WHAT TO DO
a) Answer these questions from the passage on neonatal troponin and cardiomyopathy, marking each answer with its number:
(i) What percentage of infants of diabetic mothers were found to have hypertrophic cardiomyopathy?
(ii) What percentage of infants presented with respiratory distress?
(iii) Troponin release occurs in response to what?
b) Reproduce the stretch of the passage on neonatal troponin and cardiomyopathy from "Cardiac troponin I" through "hypoxic insult [1416].", word for word.

SELECTED PASSAGE
= = =

Cardiac troponin I level was significantly higher in neoxnates who have respiratory distress and cyanosis compared to the controls. These findings may be explained in several ways. Firstly, myocardial injury with cardiac dysfunction may result in impaired gas exchange. Alternatively, respiratory and cardiac compromise may have a common cause as diabetes in the pregnant mother is strongly associated with neonatal cardiomyopathy [1113]. Troponin release occurs in response to ischemia, and it is possible that diabetes-induced placental micro vascular disease and abnormal placentation may lead to chronic intrauterine hypoxia, which could affect fetal myocardial function, making infants of diabetic mothers more susceptible to an acute hypoxic insult [1416].

The thickness of the interventricular septum was significantly more common in infants born to diabetic mothers. Hypertrophic cardiomyopathy was found in 80% of IDMs which is often transient with no lasting consequences for the majority of neonates [1619]. In this study, an important number of infants presented with cardiorespiratory manifestations (67.5% with respiratory distress and 60 % with cyanosis). These factors reflect the problem of the higher incidence of cardiomyopathy in this study. Russell et al. 2008 [20] had reported previously that stillborn infants of diabetic mothers have heavier hearts than stillborn infants of non diabetic mothers after correction for fetal size, suggesting that cardiomyopathy may have a role in “unexplained” fetal death in diabetic pregnancy [19, 20]. The etiology of this cardiomyopathy is poorly understood with proposed mechanisms including fetal hyperglycemia, hyperinsulinemia, and chronic hypoxia [20, 21]. It has been suggested that cardiomyopathy occurs in response to functional changes evident in the first trimester in fetuses of pregestational type 1 diabetic mothers [22]. Early pregnancy hyperglycemia may also have an effect on the developing placenta and impaired placental functioning may result in chronic intrauterine hypoxia causing ischemic damage to the fetal myocardium and thus troponin release [23].

= = =

SUPPLIED MATERIAL

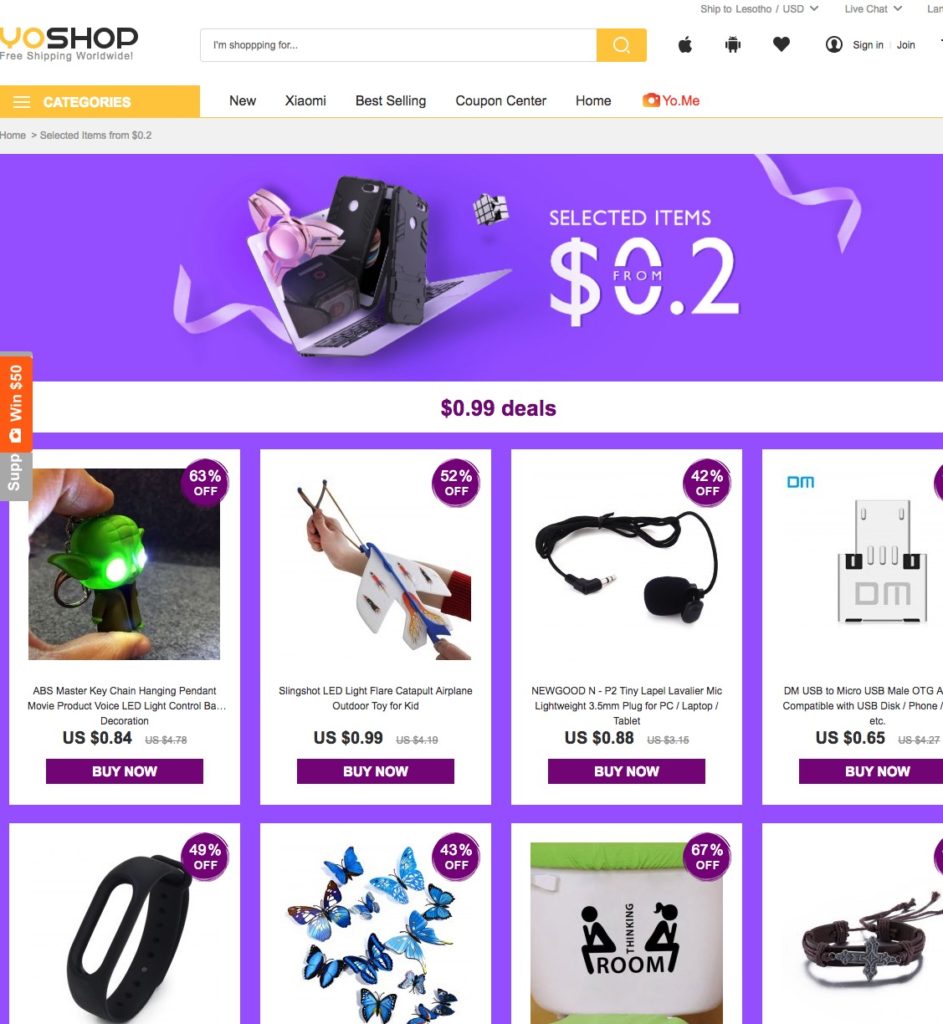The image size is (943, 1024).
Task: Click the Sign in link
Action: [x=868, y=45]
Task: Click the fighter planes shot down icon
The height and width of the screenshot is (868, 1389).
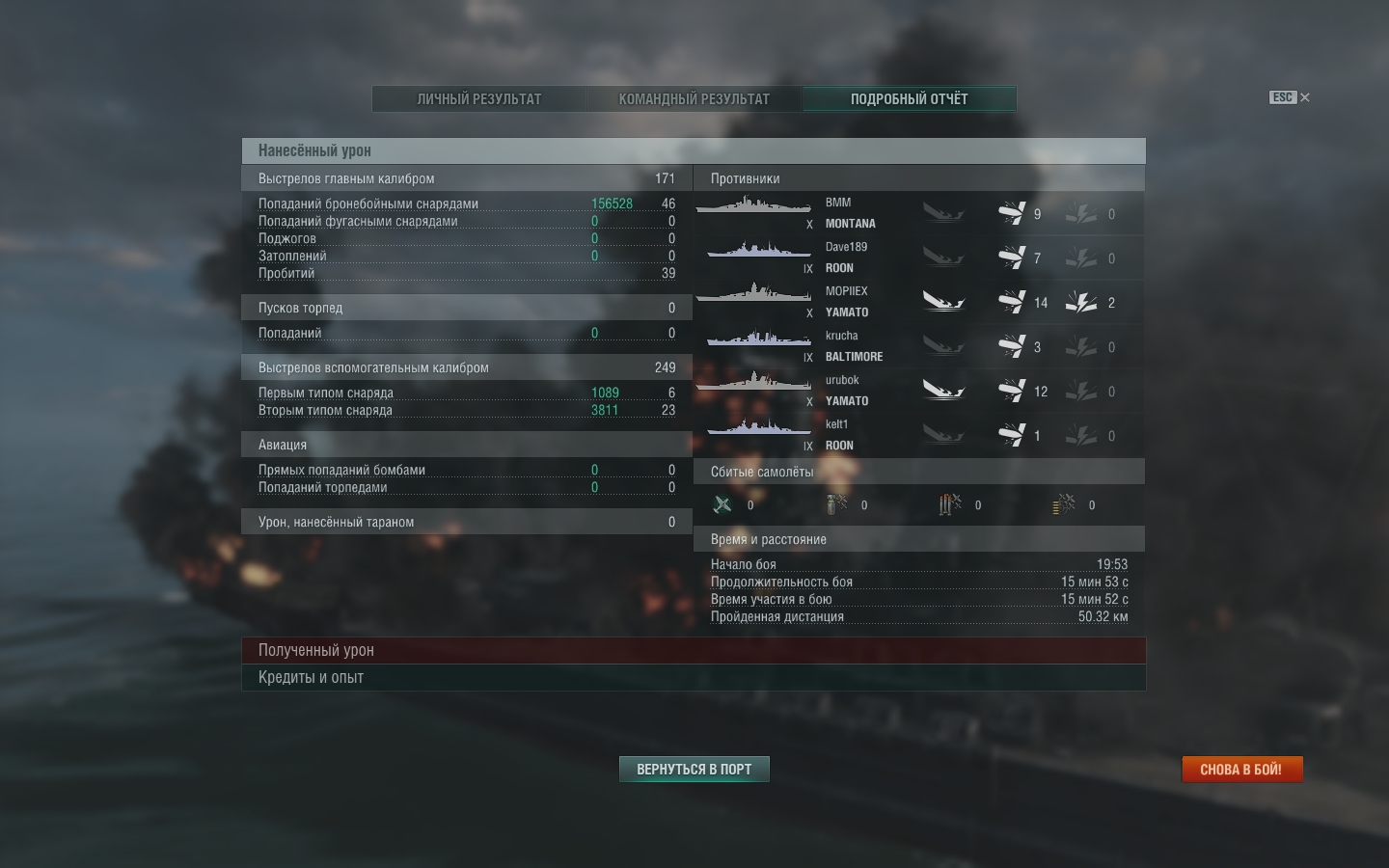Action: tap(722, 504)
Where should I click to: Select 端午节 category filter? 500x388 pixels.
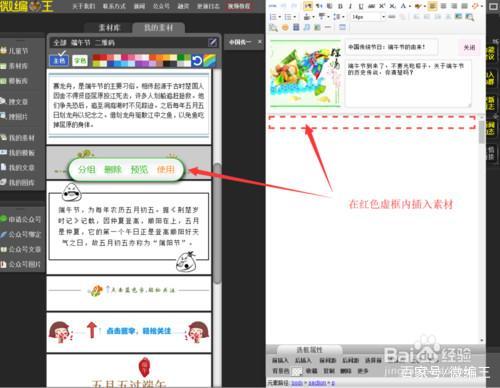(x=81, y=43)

= = =

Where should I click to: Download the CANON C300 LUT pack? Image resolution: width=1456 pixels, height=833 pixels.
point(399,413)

= = =

EXERCISE RESPONSES
a)
(i) 80%
(ii) 67.5%
(iii) Ischemia

b)
Cardiac troponin I level was significantly higher in neoxnates who have respiratory distress and cyanosis compared to the controls. These findings may be explained in several ways. Firstly, myocardial injury with cardiac dysfunction may result in impaired gas exchange. Alternatively, respiratory and cardiac compromise may have a common cause as diabetes in the pregnant mother is strongly associated with neonatal cardiomyopathy [1113]. Troponin release occurs in response to ischemia, and it is possible that diabetes-induced placental micro vascular disease and abnormal placentation may lead to chronic intrauterine hypoxia, which could affect fetal myocardial function, making infants of diabetic mothers more susceptible to an acute hypoxic insult [1416].